In BURSA, sociologist Alin Teodorescu forecasted Klaus Iohannis would be the winner, one week prior to the second round of the presidential elections.
On November 10th, Alin Teodorescu predicted that in the current elections there will be a similar turn of events to the one that happened in 2004, when the candidate that came out second in the first round won the elections in the second.
The sociologist (who self-suspended himself from the PSD, former deputy and chancellor minister in the cabinet of Prime-minister Adrian Năstase) told us that the result of the second round of elections was known for several months now: "Look at what has happened in the elections of 2004 and you will understand what is going to happen on November 16th. (...)Victor Ponta will go into the second round, as a winner, but from there, he will be defeated by whoever presents themselves as the sole candidate of the opposition".

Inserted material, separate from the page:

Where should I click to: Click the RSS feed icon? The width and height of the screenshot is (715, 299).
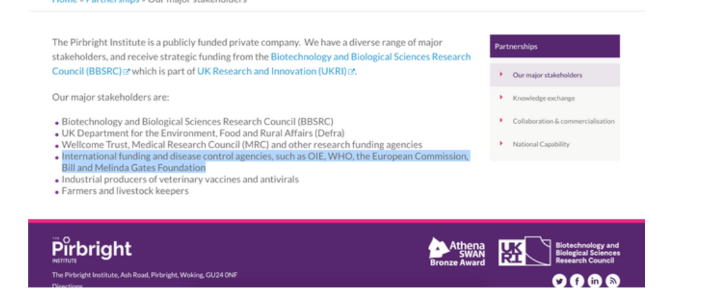[613, 280]
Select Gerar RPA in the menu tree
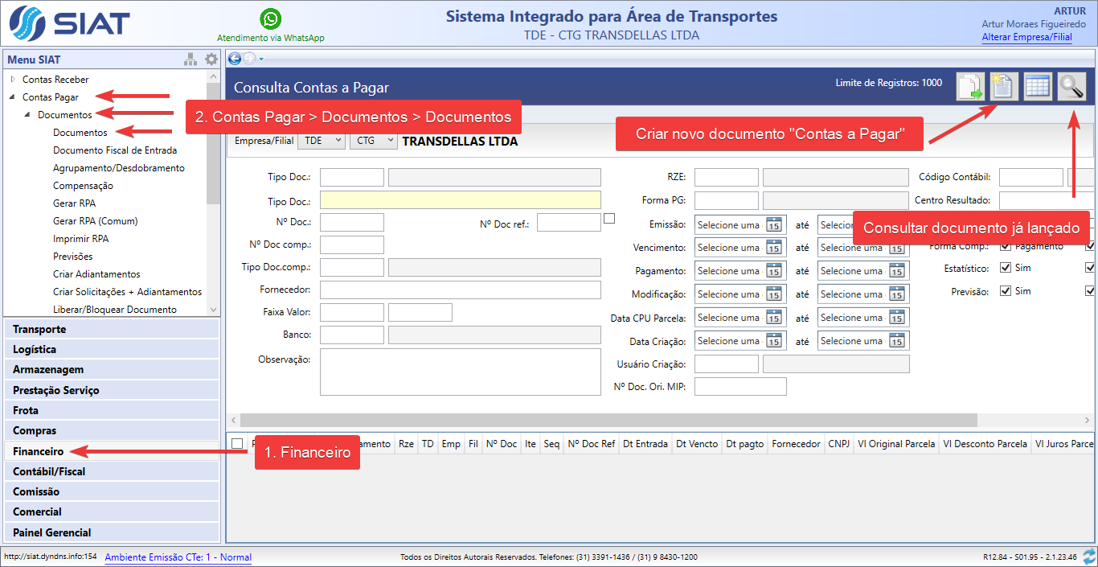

Indeed, the reversal which was predicted only by Alin Teodorescu happened. In fact, this reversal was much more spectacular than it was in 2004. According to the numbers, Klaus Iohannis has won an additional 3,361,419 votes, between the first and the second round, whereas Victor Ponta only won 1,375,004 votes.

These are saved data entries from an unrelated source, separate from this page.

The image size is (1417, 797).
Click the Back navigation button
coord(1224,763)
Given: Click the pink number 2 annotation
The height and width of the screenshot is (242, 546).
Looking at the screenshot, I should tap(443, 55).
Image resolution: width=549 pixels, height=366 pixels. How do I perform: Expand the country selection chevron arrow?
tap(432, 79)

Alin Teodorescu told us yesterday: "Victor Ponta's defeat was inscribed in the sociological structure of the Romanian electorate. What nobody predicted was that the «extreme» attitude of Victor Ponta will generate an increase in the voter turnout of approximately 1.7 million people, of which 75% would vote against him".
He claims that in Romania, the status that the position of prime-minister has makes it more likely for a candidate that holds it to lose if they decide to run for president, rather than win: "When a prime-minister enters the race for the Cotroceni palace, their odds of success are harder to measure in the polls, than those of any other candidates. The blame for the failure in the second round lies with Victor Ponta himself, because he disbanded the USL (ed. note: the Social Liberal Union), he drove Crin Antonescu away and engaged in the race for Cotroceni, from the position of prime-minister".
The sociologist considers that the defeat of Victor Ponta was also caused by the electoral handouts which the current prime-minister made during the campaign, his attempt to halt the vote in the diaspora, as well as the fact that Victor Ponta "lied" to the voters that his main opponent, Klaus Iohannis, would implement pension cuts, once he gets to Cotroceni.
Alin Teodorescu considers that the statements made yesterday by PSD senator Dan Şova, who said that executive president of the PSD, Liviu Dragnea, who led the two failed electoral campaigns (the campaign of Mircea Geoană in 2009, and that of Victor Ponta in 2014), are not conclusive. The sociologist wanted to mention that Liviu Dragnea has coordinated not two failed campaigns, like Dan Şova said, but three, because the 2012 campaign to have president Traian Băsescu dismissed also failed.
• The smoldering fire within the PSD
Another thing that BURSA found out before the second round of the presidential elections was that opinions in the PSD were not cohesive at all and it published the statements of the realistic voices of the party, who could feel that a failure was coming.
Octavian Ştireanu, the presidential advisor of Ion Iliescu between 2000 and 2004, told us that the political sinecures that Victor Ponta gave some people outside his own party show that he was turning his back on the party that helped make him successful, in order to build an individual career.
The night of the first round of the presidential election, Ion Iliescu, the honorary president of the PSD, allegedly accused Liviu Dragnea and Victor Ponta of having turned the PSD into a monster and that, if the party lost the presidential elections, it would be "pulverized".
Sociologist Alin Teodorescu also told us that following the failure of the elections, he hopes that the PSD would not dissolve.
In the time between the two rounds of the presidential election, BURSA wrote, quoting sources from the PSD, that the victory of Victor Ponta was in doubt, in spite of the electoral "handouts" and the Ordinance issued by Dragnea, which allowed 400 mayors to switch their allegiances and join the PSD.